I was first introduced to Oliver Sacks work when I was in college and working on my psychology degree at UC Berkeley. I had just discovered the field of cognitive psychology and I loved everything that I studied about mind and cognition and perception. Basically, I couldn’t get enough of anything having to do with how we perceive and understand the world. I was intrigued by case studies of people with different neurological issues and brain disorders because their behavior shed so much light on how the brain processes information and creates the reality we know as consciousness.  I cherished my audiotape of a patient with Korsokoff’s Syndrome that I got from a post-doctorate candidate while I was at Berkeley. I carried that tape with me through seven years of grad school at UC Santa Cruz then on to Oberlin College where I played it to students as part of my course on memory and cognition.

I hadn’t really thought about cognition in great depth much in the past few decades. I’ve been in such applied fields of market and media research for so long that intellectual conversations and thought experiments and simply reading research about the cognitive field hasn’t been my focus. Although I began in cognitive psychology, I became very specialized very quickly and went on for my PhD in the subfield of cognitive psychology called psycholinguistics.  And though I loved studying how we process and understand language and to this day I am still so enamored by language and words and meaning, as I am reading Oliver Sacks book, I am reminded that I am very drawn to deep intellectual and philosophical questions of how we process information and create our conscious experience of the world. Sure, language is part of that process so I am pretty sure that is what led me down the path of psycholinguistics. But now so many years later, I guess I miss the pondering and theorizing and discussion of mind, brain and consciousness more than I had realized.  Apparently I still love that stuff!

One of the interesting aspects of reading Mr. Sacks’ memoir is his description of meeting and or corresponding with others neurologists and psychologists and others related field specialists. So many of the names he mentions were so important to me in my earlier days. Francis Crick was one such name. At a young age, I was fascinated by human biology and Watson and Crick’s work unraveling the DNA strands. I still have my slim paperback The Double Helix by James Watson that my mom gave me in 1976. Dr.
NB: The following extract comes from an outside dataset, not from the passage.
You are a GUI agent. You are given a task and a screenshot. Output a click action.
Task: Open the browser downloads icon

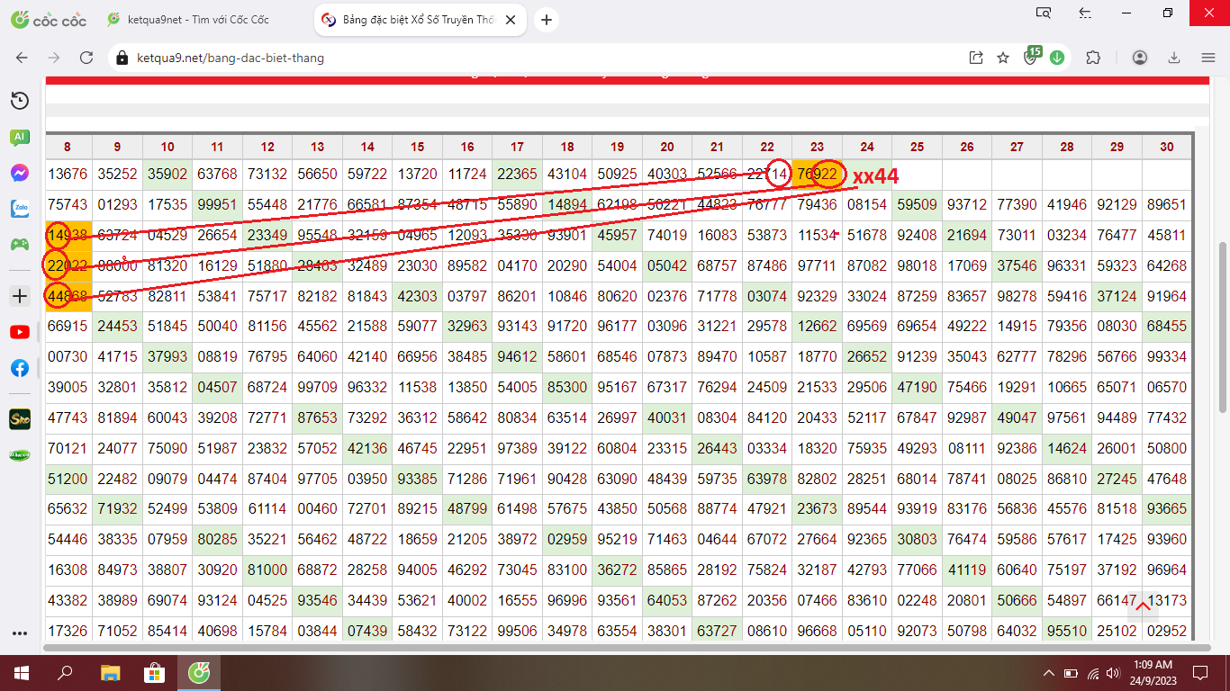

Sacks describes visiting Francis Crick while he was at the Salk Institute in San Diego. I cried buckets. I remember when I visited UC San Diego and The Salk Institute quite a few years after I had gone to grad school at UC Santa Cruz. I was in such awe of that location because I had read so many papers by people who had or were currently associated with those wonderful institutes. Had I gotten into UC San Diego, I am sure I would have gone there for grad school. But I didn’t and I did get into UC Santa Cruz and went down a different path. Don’t get me wrong—I have no regrets. I loved my psycholinguistics research and training and I am happy with all that I have done since then.

Nonetheless, there is still a yearning in me to—I am not certain what for—perhaps to have a long conversation with someone about the field, perhaps just read some more, perhaps walk the hallowed halls of the great institutions where this research has and is being conducted. I can’t quite put my finger on it. I am sure that a big part of this is simply nostalgia. Nostalgia for being a young researcher. Nostalgia for being at a university. A craving for thinking about and philosophizing about mind and consciousness. Whatever it is, I am profoundly impacted by it and can’t figure out how to discharge my deep need. My plan at this point is to just keep reading. Read whatever is calling to me and see where it goes. Frankly it needn’t go anywhere other than to fulfill whatever craving I have to ponder and wonder and be amazed by the complicated thing called brain and the strange and perplexing phenomenon called consciousness.